Objective
Animal models and studies in adults have demonstrated that copper restriction increases severity of liver injury in non-alcoholic fatty liver disease (NAFLD). This has not been studied in children. We aimed to determine if lower tissue copper is associated with increased NAFLD severity in children.
Methods
This was a retrospective study of pediatric patients who had a liver biopsy including a hepatic copper quantitation. The primary outcome compared hepatic copper concentration in NAFLD versus non-NAFLD. Secondary outcomes compared hepatic copper levels against steatosis, fibrosis, lobular inflammation, balloon degeneration, and NAFLD activity score (NAS).
Results
The study analysis included 150 pediatric subjects (102 with NAFLD and 48 non-NAFLD).

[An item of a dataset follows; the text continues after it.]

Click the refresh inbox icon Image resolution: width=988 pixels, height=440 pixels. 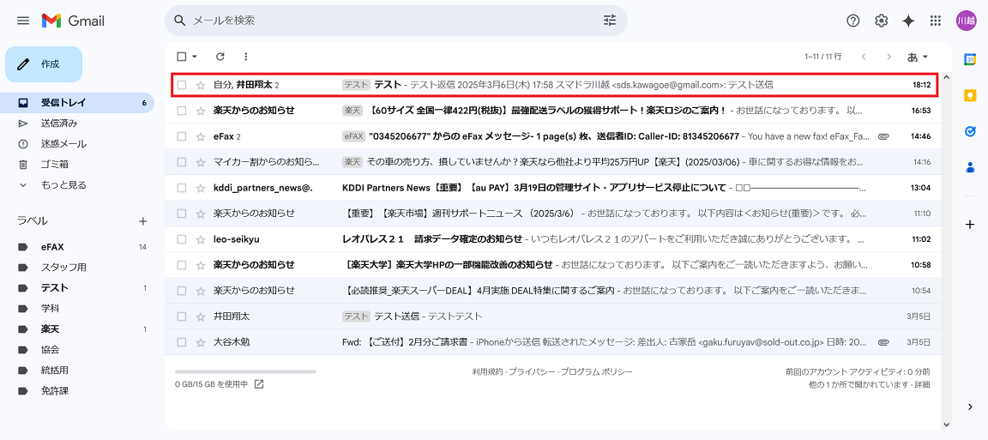pos(220,57)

After adjusting for age, BMI z-score, GGT, ALT, and total bilirubin, NAFLD subjects had lower levels of hepatic copper than non-NAFLD (p=0.005). Additionally, tissue copper concentration decreased as steatosis severity increased (p<0.001). Copper levels were not associated with degree of fibrosis, lobular inflammation, portal inflammation, or balloon degeneration.
Conclusions
In this cohort of pediatric subjects with NAFLD, we observed decreased tissue copper levels in subjects with NAFLD when compared to non-NAFLD subjects. Additionally, tissue copper levels were lower in subjects with non-alcoholic steatohepatitis, a more severe form of the disease, when compared to steatosis alone. Further studies are needed to explore the relationship between copper levels and NAFLD progression.